Add in Aroldis Chapman, Drew Stubbs, Edinson Volquez, Homer Bailey, Travis Wood and Juan Francisco and you have a great young team with depth.
Now add to that Yasmani Grandal, Billy Hamilton and my personal favorite, Ronald Torreyes, and you realize that this team has a scary amount of good, young, relatively cheap talent.
That is why this offseason is so important. The Reds are in an enviable situation to every small-market team in baseball.
They even have Francisco Cordero’s bloated contract coming off the books next year and a natural replacement in Chapman ready to take his spot.
They’re in a position where they don’t need to go out and sign several All-Stars to become competitive. They just need one or two players at key positions to turn things around next season.
The following list is four players that the Reds should target during free agency this offseason to help improve the club and advance deep into the playoffs.
That’s right, 6-14 Paul Maholm. Maholm is built for Great American Ballpark. He’s the anti-Bronson Arroyo. Maholm is near the top of the league in ground-ball/fly-ball ratio, he only has 50 walks in 162.1 innings so far this year and he has a WHIP of 1.294.
He’s quietly had a very solid season and should be able to sign cheaply. He’d make a perfect No. 4 or No. 5 starter for any team, specifically one playing in ballpark that allows home runs as easily as GABP.
Lopez would be another perfect pitcher for Great American Ballpark. His ground-ball/fly-ball ratio is an astounding 1.72 and he has a respectable 1.297 WHIP.
Bill Bray and Lopez together would wreak havoc on any left-handed-heavy lineup.
The Reds need to re-sign Hernandez. He has been a constant leader behind the plate for these young Reds pitchers like Cueto, Bailey, Leake, Wood and Volquez.
Mesoraco and Grandal are the catchers of the future but in the present we need stability so these pitchers can continue to learn the game and mature.
This is the big one, the prize that every team will be chasing in 2012. The Reds are the perfect team for Reyes in many ways, but the big question is whether or not they would be willing to pay him.
Reyes could demand as much as $18-20 million a year for seven years and that’s a hefty price tag for someone with a history of injuries.
However, if healthy, Reyes and the Reds are the perfect marriage.
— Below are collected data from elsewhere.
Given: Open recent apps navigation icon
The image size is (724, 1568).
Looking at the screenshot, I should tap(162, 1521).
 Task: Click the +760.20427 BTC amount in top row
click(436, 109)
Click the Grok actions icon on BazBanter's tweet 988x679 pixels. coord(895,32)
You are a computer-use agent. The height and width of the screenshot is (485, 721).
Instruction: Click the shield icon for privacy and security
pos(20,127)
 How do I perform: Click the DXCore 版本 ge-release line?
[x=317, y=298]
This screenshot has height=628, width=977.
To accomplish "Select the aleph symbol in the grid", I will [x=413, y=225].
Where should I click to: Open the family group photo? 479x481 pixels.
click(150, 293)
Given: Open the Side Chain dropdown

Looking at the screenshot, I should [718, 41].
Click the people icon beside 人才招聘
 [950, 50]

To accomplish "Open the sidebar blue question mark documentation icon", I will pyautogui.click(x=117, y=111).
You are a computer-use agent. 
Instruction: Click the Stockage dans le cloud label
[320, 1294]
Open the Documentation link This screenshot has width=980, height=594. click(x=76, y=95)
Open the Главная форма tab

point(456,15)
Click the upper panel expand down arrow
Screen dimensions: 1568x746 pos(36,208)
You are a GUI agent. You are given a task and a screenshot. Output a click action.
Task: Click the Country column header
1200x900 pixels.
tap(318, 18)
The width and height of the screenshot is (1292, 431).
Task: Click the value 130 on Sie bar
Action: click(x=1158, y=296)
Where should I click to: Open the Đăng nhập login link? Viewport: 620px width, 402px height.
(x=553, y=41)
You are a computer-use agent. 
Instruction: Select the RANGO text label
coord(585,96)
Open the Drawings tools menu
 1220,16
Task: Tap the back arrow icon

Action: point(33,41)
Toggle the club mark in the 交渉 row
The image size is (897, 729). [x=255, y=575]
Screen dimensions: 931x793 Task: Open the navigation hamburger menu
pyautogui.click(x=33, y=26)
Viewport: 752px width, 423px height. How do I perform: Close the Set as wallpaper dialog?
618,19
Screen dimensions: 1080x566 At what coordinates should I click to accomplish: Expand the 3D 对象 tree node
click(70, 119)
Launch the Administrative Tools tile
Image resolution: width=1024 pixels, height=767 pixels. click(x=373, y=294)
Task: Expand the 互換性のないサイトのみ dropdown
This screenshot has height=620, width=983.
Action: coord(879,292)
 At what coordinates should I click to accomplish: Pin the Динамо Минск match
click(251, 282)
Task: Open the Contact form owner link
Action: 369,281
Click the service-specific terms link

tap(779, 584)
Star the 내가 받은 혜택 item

The Mets aren’t likely to be competitive in 2012, regardless of if they re-sign Reyes.
The Mets aren’t one or two players away like Cincinnati is; the Mets are an organization overhaul away. Moving to Cincinnati would allow Reyes to play for a young, competitive team with a bright future during his prime years.
Cincinnati could shore up its glaring hole at shortstop and potentially feature a lineup consisting of Reyes, Phillips, Votto, Rolen and Bruce.
This would automatically become the most feared lineup in the National League. If the starting pitchers can mature a bit and become more consistent, then the 2012 Reds could be in for a long season. In a good way.